#### YOUR OBJECTIVE:
Given the entries that follow, write out exactly the lines starting at the one containing "Click the Google Drive logo icon" and ending at the one containing "Click the Help", both ends included, and only those.

Stored items:
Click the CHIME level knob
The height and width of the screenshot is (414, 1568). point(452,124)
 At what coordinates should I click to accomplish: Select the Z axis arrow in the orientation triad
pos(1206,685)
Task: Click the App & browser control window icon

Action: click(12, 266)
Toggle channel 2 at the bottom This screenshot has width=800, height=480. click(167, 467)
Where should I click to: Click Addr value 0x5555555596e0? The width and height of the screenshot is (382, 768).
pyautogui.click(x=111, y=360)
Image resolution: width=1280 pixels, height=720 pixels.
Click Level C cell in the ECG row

...

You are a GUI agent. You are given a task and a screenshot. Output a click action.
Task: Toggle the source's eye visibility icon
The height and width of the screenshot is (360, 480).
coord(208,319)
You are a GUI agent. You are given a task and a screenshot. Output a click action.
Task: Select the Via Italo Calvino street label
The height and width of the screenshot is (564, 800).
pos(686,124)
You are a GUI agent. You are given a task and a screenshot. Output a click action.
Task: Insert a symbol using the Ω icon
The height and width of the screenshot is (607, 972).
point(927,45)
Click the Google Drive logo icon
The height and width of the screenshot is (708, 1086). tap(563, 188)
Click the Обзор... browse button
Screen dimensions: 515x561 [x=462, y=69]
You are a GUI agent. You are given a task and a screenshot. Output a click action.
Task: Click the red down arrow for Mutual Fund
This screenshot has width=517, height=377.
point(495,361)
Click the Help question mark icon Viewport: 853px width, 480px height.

* * *

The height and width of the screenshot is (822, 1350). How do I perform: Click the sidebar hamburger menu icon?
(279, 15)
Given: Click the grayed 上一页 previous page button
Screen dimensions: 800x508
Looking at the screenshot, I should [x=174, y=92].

#### TASK SOLUTION:
Click the Google Drive logo icon
The height and width of the screenshot is (708, 1086). tap(563, 188)
Click the Обзор... browse button
Screen dimensions: 515x561 [x=462, y=69]
You are a GUI agent. You are given a task and a screenshot. Output a click action.
Task: Click the red down arrow for Mutual Fund
This screenshot has width=517, height=377.
point(495,361)
Click the Help question mark icon Viewport: 853px width, 480px height.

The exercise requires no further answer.